Op deze foto ben ik bijna 4 jaar oud. Een schroevendraaier in de ene hand en een ouderwetse telefoonstekker in de andere.
Interesses
Omdat ik veeeel interesses had (en nog steeds heb) bleef het lange tijd bij knutselen en (de-)monteren van apparaten. Op de middelbare school haalde ik bij handenarbeid niet eens fantastische cijfers. Ik moest mijn handen het werk laten doen. Mijn brein zat mijn handen echter nogal eens in de weg. Ik dacht te veel na over het eindresultaat. Dat was ik immers gewend. Als ik met gereedschap kon werken (zagen, boren enz.) dan ging het nog wel. Zodra ik echter met klei aan de gang moest ging het mis.
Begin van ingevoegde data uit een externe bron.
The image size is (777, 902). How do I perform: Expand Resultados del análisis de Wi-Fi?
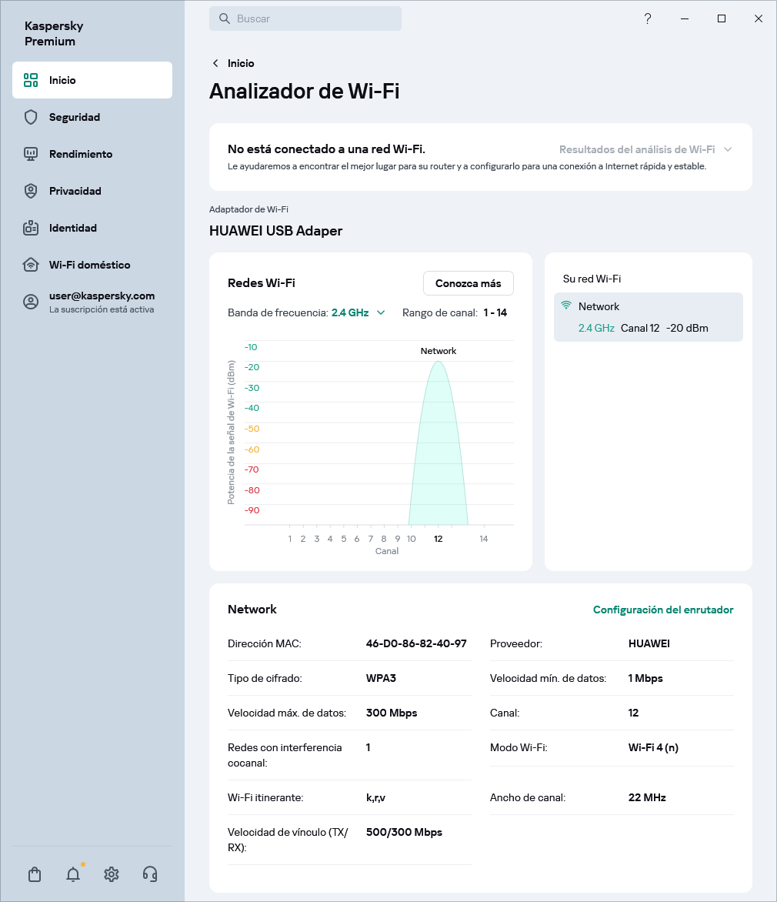645,149
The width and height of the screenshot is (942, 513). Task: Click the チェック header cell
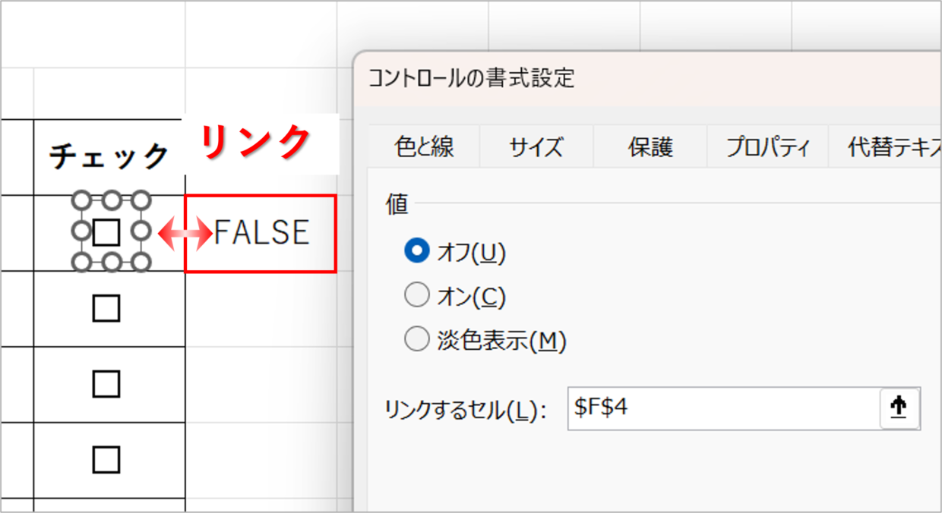(x=109, y=156)
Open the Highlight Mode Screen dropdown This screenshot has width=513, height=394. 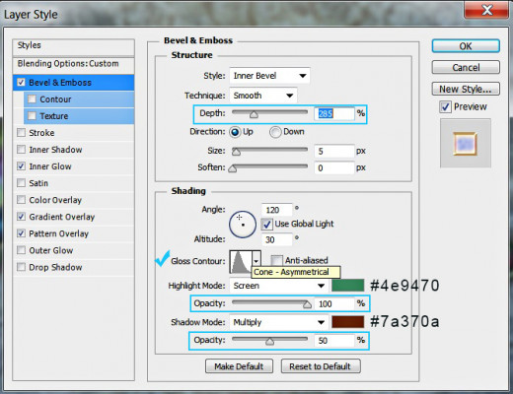pos(279,286)

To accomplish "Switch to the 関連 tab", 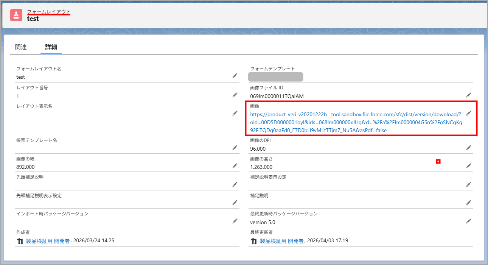I will tap(21, 47).
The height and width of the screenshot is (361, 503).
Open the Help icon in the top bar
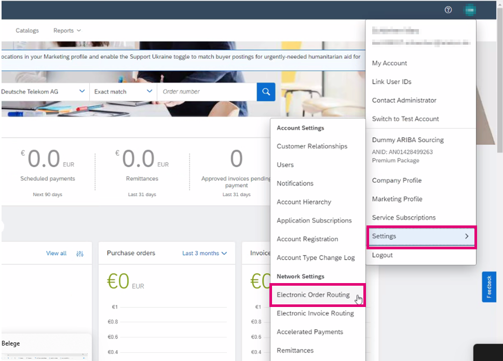pyautogui.click(x=447, y=9)
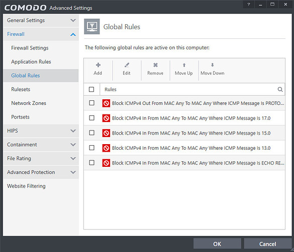The width and height of the screenshot is (294, 252).
Task: Click block icon of ICMP 17.0 rule
Action: (x=106, y=118)
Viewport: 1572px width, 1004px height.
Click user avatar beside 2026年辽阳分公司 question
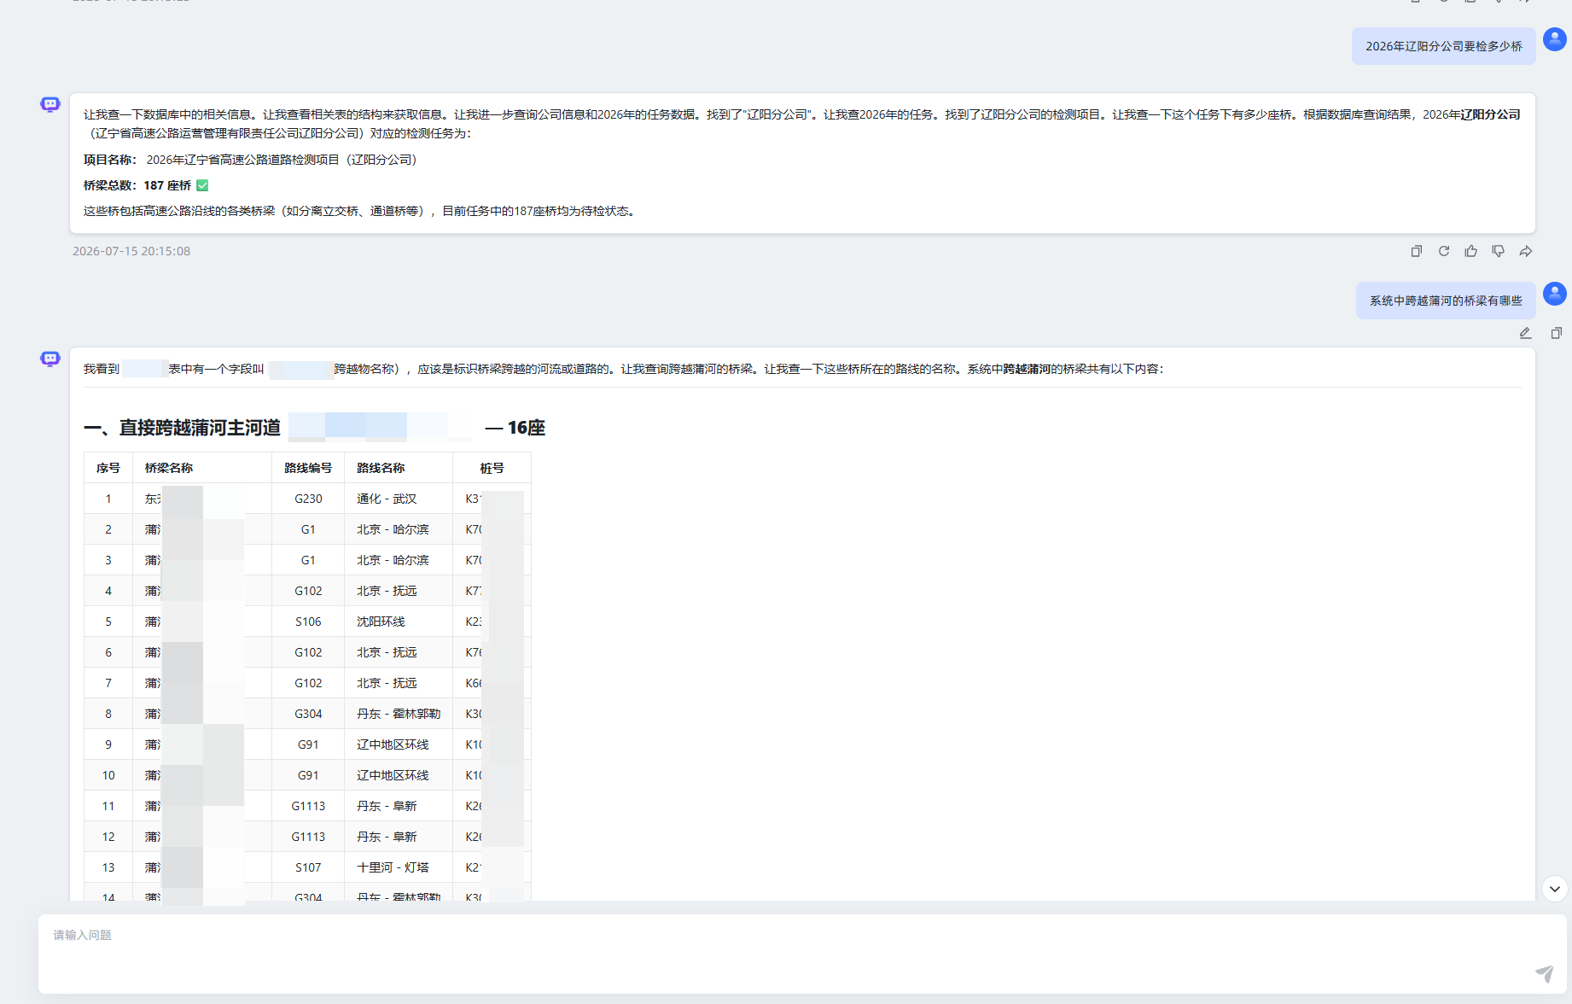[1555, 39]
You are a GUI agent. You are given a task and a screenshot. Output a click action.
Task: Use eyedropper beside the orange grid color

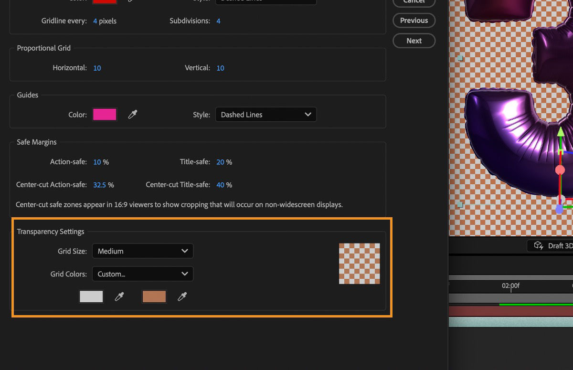[x=182, y=296]
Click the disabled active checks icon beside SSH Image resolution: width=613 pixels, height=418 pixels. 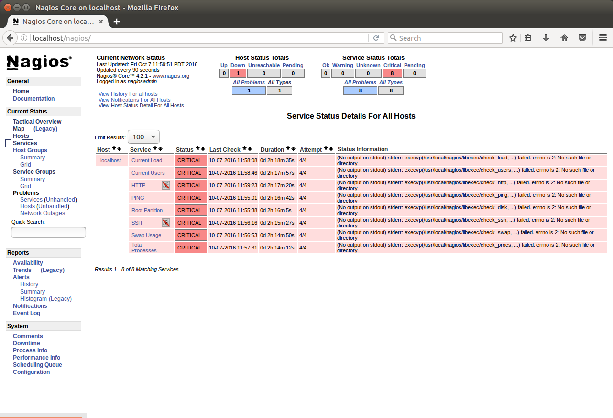[x=165, y=222]
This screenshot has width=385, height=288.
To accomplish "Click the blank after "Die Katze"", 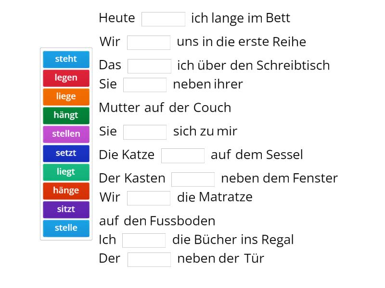I will click(x=183, y=155).
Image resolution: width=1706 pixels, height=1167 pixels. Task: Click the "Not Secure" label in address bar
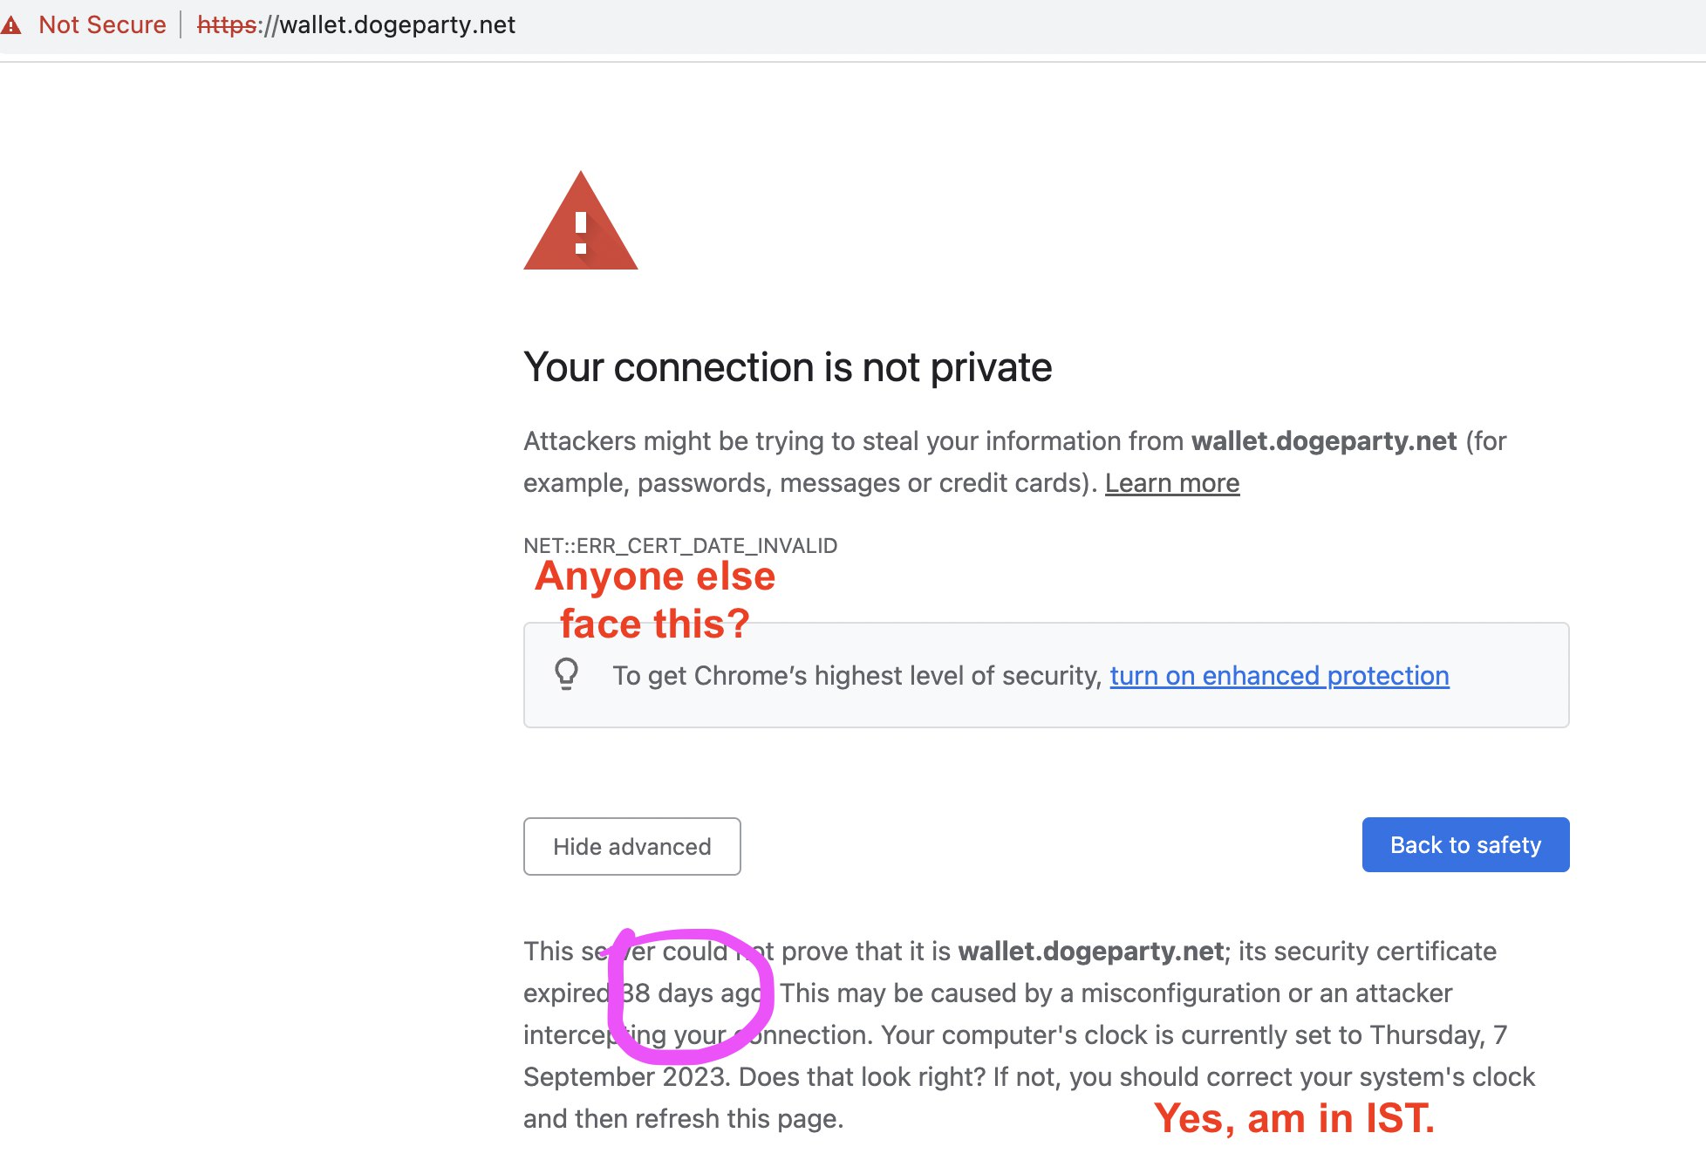[102, 25]
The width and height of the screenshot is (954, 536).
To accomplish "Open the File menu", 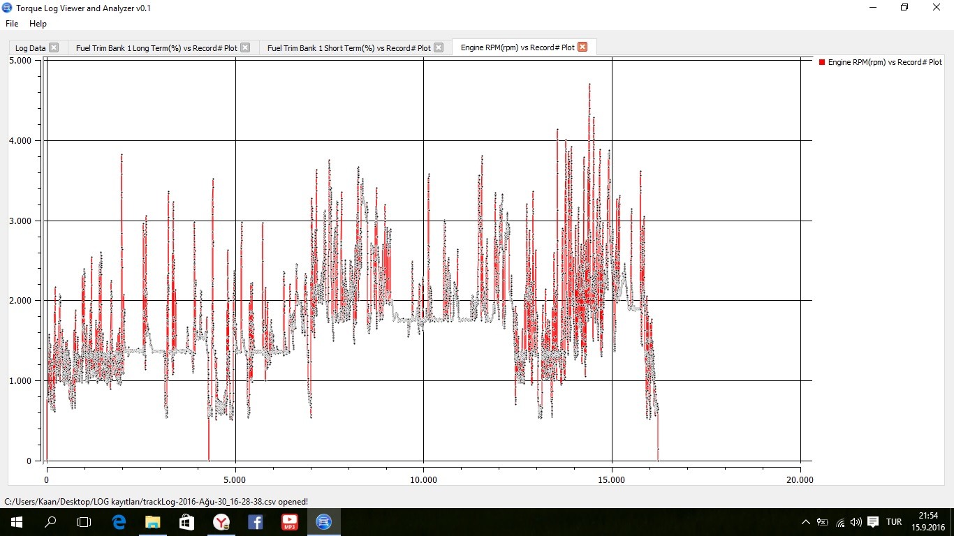I will point(12,24).
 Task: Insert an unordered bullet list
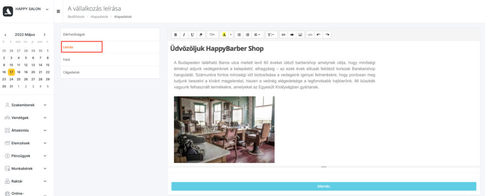click(x=239, y=35)
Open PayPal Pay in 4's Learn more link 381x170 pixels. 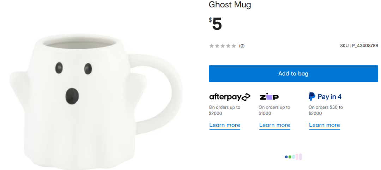coord(325,125)
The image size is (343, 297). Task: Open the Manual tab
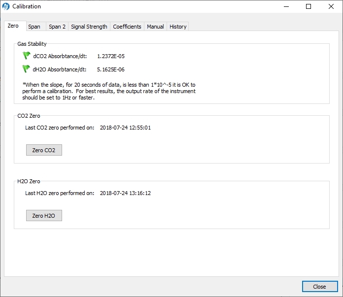tap(155, 27)
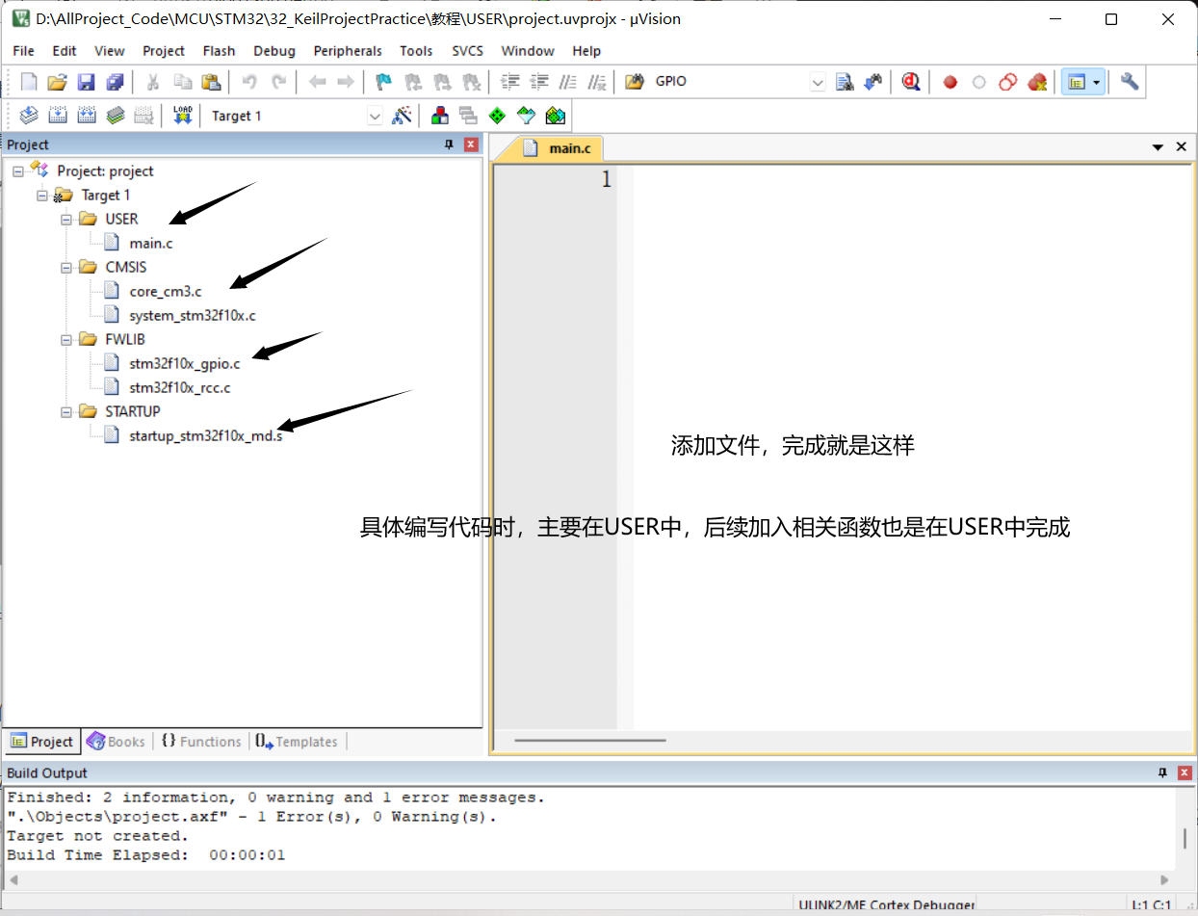Start a debug session with the Start/Stop Debug icon
1198x916 pixels.
point(911,81)
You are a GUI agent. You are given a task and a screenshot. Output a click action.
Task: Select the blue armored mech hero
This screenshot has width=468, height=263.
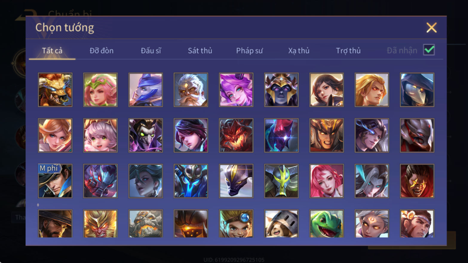[x=191, y=181]
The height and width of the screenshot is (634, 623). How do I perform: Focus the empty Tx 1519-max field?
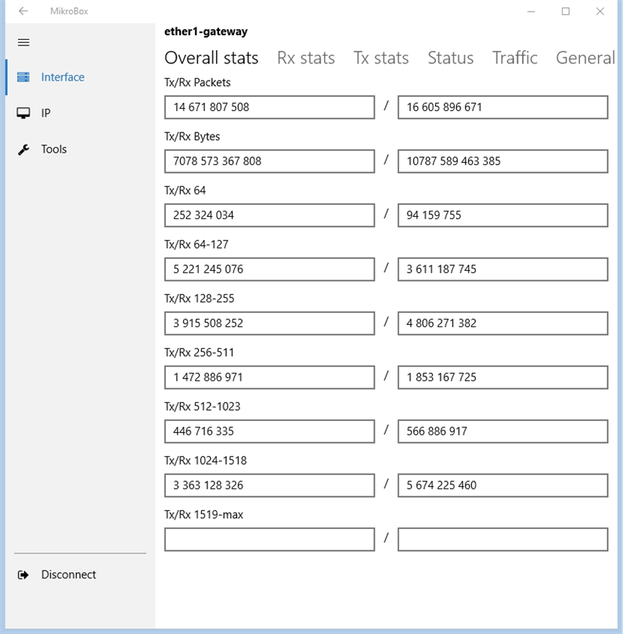pyautogui.click(x=269, y=539)

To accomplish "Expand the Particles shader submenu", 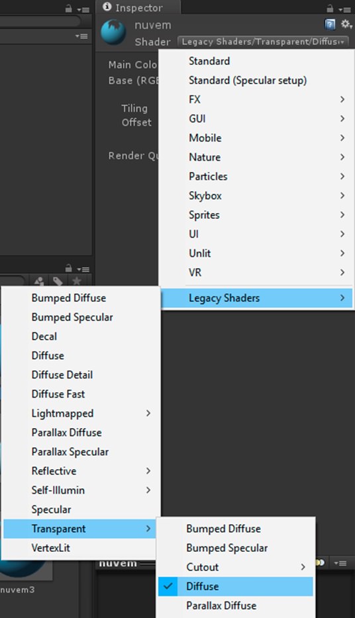I will pos(256,176).
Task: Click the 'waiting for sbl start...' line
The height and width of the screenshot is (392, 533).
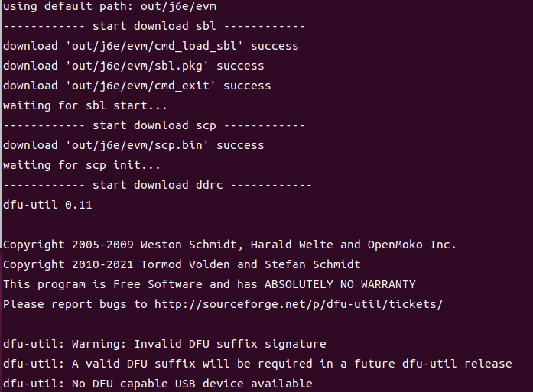Action: click(84, 105)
Klei kon ik maar moeilijk in vorm denken.
Fotografie daarentegen was ‘mijn ding’. Het uitproberen van verschillende zichtpunten voor de mooiste en meest verassende compositie vond ik erg leuk om te doen. Ook daarbij had ik vaak al het eindresultaat in mijn gedachten. En de donkere kamer. Zó leuk om een filmpje te ontwikkelen, zou het wel goed gaan? Om daarna een afdruk te maken. Het beeld dat ik in mijn hoofd had verscheen voor mijn neus op fotopapier. Magisch!
Schoolkeuze
Zoals gezegd, heb ik veel interesses. Mijn hart ligt dan ook bij paarden. Na de middelbare school wilde ik niets liever dan dierenarts worden. Ik kon echter niet zo goed overweg met scheikunde en scheikunde niet met mij. Dat werd dus géén uni. Ook de hippische opleiding in Deurne was geen optie. Ik zou zelf twee paarden moeten meenemen. Daar had ik destijds geen toegang toe en ook financieel was dit niet haalbaar.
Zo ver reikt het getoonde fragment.